Segment Open

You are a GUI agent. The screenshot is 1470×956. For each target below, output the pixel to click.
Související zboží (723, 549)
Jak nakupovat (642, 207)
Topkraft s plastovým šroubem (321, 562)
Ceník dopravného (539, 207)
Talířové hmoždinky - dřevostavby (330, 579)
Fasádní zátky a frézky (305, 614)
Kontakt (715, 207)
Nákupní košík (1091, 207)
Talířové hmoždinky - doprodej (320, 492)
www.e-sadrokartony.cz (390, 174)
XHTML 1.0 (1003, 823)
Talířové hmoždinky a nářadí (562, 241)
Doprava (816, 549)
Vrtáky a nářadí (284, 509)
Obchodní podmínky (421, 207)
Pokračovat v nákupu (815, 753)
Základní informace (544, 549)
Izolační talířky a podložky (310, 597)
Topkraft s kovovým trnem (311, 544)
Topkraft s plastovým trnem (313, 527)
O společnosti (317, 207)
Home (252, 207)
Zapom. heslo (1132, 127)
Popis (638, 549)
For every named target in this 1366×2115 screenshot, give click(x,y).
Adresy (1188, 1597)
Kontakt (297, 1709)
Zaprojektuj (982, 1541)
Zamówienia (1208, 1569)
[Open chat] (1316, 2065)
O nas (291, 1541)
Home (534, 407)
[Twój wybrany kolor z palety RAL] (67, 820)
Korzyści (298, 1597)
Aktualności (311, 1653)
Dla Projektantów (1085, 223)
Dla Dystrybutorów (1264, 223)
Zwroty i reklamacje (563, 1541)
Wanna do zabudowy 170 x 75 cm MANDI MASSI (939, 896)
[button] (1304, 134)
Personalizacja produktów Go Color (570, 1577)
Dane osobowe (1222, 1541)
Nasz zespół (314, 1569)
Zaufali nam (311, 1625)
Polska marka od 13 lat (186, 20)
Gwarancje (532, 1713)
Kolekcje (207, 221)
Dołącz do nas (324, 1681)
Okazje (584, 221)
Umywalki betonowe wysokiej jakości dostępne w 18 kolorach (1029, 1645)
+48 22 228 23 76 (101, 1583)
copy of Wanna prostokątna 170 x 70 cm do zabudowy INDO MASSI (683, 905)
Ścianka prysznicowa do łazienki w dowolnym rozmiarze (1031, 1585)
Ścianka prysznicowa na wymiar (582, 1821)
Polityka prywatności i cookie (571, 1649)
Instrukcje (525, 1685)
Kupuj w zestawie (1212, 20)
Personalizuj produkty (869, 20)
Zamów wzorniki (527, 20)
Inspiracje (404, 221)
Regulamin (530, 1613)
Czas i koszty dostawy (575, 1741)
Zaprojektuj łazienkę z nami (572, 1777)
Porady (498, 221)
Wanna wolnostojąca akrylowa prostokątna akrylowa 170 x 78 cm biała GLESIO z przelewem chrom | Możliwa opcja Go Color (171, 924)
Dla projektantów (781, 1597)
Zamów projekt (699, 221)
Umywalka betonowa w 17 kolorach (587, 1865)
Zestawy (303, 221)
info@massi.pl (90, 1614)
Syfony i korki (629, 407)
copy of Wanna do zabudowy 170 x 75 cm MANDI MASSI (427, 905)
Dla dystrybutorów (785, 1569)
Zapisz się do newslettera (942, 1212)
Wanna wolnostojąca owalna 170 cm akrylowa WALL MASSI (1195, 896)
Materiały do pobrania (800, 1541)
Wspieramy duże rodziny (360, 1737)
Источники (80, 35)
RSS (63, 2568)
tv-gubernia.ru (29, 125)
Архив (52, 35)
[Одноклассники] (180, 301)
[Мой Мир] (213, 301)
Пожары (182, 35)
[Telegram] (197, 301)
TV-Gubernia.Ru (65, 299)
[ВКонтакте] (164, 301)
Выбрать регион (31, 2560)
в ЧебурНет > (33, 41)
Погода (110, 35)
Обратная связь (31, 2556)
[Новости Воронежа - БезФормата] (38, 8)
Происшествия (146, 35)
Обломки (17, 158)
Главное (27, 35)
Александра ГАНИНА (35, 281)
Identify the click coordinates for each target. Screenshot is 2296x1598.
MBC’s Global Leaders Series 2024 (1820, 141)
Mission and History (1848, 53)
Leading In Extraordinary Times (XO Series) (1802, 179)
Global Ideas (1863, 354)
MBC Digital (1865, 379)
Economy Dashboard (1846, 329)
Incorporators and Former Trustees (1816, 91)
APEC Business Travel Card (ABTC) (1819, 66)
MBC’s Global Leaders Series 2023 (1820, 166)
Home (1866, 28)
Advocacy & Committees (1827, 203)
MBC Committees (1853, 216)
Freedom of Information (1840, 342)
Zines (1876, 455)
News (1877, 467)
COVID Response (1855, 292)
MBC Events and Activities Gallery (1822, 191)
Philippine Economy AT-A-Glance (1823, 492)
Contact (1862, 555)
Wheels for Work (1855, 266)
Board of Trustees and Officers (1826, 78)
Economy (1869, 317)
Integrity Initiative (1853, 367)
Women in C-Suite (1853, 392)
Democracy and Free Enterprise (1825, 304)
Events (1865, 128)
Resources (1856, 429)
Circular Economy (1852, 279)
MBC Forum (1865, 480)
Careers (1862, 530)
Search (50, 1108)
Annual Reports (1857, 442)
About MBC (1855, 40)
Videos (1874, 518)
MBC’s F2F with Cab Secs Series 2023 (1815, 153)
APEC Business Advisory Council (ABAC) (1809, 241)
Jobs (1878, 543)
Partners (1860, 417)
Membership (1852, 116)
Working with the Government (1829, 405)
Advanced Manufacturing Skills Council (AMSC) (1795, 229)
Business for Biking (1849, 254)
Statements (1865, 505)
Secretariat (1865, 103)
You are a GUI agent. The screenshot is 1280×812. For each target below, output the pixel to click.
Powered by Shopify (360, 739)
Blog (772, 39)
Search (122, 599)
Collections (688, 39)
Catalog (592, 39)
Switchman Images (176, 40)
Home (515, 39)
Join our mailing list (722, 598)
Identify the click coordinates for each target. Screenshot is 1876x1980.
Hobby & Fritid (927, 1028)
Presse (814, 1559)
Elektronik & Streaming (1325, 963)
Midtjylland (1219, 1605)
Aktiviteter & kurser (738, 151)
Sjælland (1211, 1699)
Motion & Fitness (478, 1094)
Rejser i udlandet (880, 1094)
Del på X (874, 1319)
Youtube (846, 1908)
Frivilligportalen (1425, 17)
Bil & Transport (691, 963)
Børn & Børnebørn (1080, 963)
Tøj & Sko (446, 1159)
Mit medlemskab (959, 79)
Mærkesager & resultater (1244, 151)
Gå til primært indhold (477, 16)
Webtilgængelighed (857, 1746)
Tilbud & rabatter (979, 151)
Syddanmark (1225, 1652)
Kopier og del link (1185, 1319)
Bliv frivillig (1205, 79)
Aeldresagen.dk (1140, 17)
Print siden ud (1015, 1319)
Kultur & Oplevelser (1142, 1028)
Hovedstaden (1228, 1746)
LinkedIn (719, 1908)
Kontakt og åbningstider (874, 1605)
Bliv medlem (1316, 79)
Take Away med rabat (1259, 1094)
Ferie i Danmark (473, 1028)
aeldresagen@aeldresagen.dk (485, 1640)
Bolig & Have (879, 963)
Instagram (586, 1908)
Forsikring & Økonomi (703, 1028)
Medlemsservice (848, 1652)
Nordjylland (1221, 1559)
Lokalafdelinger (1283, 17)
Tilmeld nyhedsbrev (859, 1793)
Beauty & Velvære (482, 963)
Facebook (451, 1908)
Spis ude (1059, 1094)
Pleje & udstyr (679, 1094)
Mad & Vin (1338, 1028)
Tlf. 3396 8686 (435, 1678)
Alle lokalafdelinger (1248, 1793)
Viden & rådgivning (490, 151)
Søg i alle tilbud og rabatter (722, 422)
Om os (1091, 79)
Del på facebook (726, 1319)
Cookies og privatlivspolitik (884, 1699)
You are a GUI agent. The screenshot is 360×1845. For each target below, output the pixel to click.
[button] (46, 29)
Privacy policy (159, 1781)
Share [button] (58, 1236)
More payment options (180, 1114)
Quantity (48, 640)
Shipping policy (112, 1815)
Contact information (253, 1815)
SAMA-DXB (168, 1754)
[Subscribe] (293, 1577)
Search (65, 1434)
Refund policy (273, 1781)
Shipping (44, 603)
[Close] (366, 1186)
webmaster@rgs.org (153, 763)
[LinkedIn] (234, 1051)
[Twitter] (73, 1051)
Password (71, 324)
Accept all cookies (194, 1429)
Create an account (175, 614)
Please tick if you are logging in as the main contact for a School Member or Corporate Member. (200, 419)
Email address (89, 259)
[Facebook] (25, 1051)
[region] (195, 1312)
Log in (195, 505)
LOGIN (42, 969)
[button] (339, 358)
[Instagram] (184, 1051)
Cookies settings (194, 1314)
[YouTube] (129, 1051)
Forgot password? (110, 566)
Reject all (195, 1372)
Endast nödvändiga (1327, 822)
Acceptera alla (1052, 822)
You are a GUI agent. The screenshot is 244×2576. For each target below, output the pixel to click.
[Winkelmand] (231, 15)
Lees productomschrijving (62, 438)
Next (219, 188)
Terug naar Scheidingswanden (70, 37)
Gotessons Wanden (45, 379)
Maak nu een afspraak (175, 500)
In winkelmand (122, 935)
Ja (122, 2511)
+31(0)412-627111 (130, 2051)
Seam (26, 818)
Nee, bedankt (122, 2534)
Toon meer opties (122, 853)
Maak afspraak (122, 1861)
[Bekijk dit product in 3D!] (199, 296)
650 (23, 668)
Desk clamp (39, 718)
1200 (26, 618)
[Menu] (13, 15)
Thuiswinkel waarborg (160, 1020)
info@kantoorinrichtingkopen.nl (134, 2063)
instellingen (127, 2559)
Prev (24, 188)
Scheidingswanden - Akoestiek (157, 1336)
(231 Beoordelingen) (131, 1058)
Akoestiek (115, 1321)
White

Segment Closed

## Problem to work on
Transcribe the records above from the line holding "[Мой Мир] (213, 301)" down to the line holding "Александра ГАНИНА (35, 281)", inclusive, without adding anything.

## Response area
[Мой Мир] (213, 301)
Пожары (182, 35)
[Telegram] (197, 301)
TV-Gubernia.Ru (65, 299)
[ВКонтакте] (164, 301)
Выбрать регион (31, 2560)
в ЧебурНет > (33, 41)
Погода (110, 35)
Обратная связь (31, 2556)
[Новости Воронежа - БезФормата] (38, 8)
Происшествия (146, 35)
Обломки (17, 158)
Главное (27, 35)
Александра ГАНИНА (35, 281)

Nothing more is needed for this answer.